The book I would mention tonight—and it is fitting that we would talk about a book by the one and only Walter—is called Just Write: Here’s How! After he was made National Ambassador for Young People’s Literature, that was my opportunity to go to my publisher and say ‘let’s please publish this book already.’ Basically I had traveled all over the country with Walter. We went to the Bronx, we went to juvenile facilities together and I listened to him talk to kids about writing and his method. He self-published a pamphlet that he distributed and he said ‘here is my four box outline for writing fiction, and my six box outline for nonfiction’ (or it might have been reversed). But basically he said if you want to be a writer, here’s how. So he wrote this primer and it was really for kids, but I found that when I was talking to first time writers, I said you know, check out Walter’s book because he has very simple and easy explanations for when you have a writer’s block, for example. Here is what he did and it might work for you. So you might find his book helpful.

For a great book about the editor / author process, I recommend Dear Genius, the Letters of Ursula Nordstrom. She was really one of a kind. She published such classics as Maurice Sendak’s Where the Wild Things Are, Margaret Wise Brown’s Good Night Moon, and Shel Silverstein’s The Giving Tree. I think she was the first person to publish a book about a gay character. She was just a brilliant editor and publisher. And from the letters that she wrote to her authors and agents, you’ll learn a lot about what a positive relationship with an editor should be. (laughter)
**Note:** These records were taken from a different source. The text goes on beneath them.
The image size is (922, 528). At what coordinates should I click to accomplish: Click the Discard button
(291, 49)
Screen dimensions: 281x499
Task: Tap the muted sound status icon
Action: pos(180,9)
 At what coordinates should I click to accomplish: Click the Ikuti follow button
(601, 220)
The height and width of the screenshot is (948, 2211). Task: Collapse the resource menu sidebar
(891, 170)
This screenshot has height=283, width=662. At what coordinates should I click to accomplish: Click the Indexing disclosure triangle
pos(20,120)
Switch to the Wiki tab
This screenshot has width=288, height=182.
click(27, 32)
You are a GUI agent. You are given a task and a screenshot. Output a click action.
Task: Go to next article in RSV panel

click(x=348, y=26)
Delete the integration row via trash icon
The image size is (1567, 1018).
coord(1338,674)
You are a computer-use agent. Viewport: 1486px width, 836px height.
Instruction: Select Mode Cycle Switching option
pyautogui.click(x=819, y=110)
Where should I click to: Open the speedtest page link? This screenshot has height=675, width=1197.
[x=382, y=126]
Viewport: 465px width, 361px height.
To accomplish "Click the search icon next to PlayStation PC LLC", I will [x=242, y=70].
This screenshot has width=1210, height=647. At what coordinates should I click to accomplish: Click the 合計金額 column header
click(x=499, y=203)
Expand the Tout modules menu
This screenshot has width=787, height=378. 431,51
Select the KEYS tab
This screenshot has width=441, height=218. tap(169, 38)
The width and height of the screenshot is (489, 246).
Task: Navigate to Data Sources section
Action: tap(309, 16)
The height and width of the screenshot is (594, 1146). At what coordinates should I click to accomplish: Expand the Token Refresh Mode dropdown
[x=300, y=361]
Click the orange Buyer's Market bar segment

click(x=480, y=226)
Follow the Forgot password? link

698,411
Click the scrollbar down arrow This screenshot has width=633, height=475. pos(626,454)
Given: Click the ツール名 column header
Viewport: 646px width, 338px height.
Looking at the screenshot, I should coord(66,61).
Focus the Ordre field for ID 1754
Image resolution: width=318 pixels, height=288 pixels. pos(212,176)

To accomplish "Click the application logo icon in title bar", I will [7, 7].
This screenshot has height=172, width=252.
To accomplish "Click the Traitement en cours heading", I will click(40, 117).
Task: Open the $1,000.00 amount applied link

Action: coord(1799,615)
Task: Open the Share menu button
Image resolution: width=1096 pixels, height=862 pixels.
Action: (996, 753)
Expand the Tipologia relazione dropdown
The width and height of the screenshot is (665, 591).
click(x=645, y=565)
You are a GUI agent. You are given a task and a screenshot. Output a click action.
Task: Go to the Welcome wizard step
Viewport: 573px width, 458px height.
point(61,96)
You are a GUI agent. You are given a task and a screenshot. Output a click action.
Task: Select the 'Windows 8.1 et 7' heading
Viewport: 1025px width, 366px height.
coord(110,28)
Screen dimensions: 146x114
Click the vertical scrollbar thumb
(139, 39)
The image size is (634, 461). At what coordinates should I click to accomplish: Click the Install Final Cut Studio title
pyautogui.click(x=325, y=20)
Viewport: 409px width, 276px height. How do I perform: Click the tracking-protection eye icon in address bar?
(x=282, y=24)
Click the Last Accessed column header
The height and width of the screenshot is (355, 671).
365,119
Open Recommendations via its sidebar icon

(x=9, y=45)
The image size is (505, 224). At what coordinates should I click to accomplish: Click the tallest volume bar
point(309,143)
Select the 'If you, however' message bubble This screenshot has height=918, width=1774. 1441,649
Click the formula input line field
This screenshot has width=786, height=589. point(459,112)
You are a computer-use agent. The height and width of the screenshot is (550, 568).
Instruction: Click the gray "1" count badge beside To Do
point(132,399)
STACY WHITMAN:  Also, Cheryl probably won’t mention this herself, but her website is very very good. The Plot Checklist from her Second Sight book is in your conference folders and I actually give it to all my writers who are struggling with that rising action, so I basically steal from Cheryl whenever necessary. And speaking of podcasts, Writing Excuses is a podcast run by Brandon Sanderson, Dan Wells, Mary Robinette Kowal and Howard Tayler. They write fantasy and science fiction, some for YA and some for adult, but it is actually general craft and their motto is ‘15 minutes long, because you’re in a hurry and we’re not that smart.’ So it’s really a bite size way of saying “okay, I am going to listen to this podcast for 15 minutes” and then they give you a prompt at the end and send you on your way.

CHERYL WILLIS HUDSON:  There is one other, on the first Saturday of every month. Betsy (Elizabeth) Bird does a Children’s Literary Salon (a monthly gathering of children’s book enthusiasts) at the New York Public Library (NYPL) on different topics. She offers a lot of interesting topics on process and you can also meet authors and find out how they work. I think that it is the first Saturday of each month and you can check the website of the NYPL for more details. 

CHERYL KLEIN: I will piggy back on both of those to say that yes, I actually have a podcast of my own called the Narrative Breakdown. Back in November, Stacy and I were on it because we did the Children’s Literary Salon at the NYPL to discuss two books that we published by Native American authors. So that is available as a podcast on www.narrativebreakdown.com.

The Editing and Publishing of Native American Young Adult Literature, October 14, 2014

And if you look back through our archives there are also episodes on middle grade fiction, point of view, all sorts of different writing topics. We cover a different topic every month or so. So, lots of resources.

Here are some of my favorite Narrative Breakdown episodes.

How to Build an Effective Scene

Revision Techniques

Subtext

Beyond the Basics with E. Lockhart (point of view, complex narrative structures, etc.)

Middle Grade Fiction with Author-Editor Jill Santopolo

Query Letter


OLUGBEMISOLA RHUDAY PERKOVICH: Thank you to all of you. There will be a fifteen minute break before the one-on-one pitch sessions begin.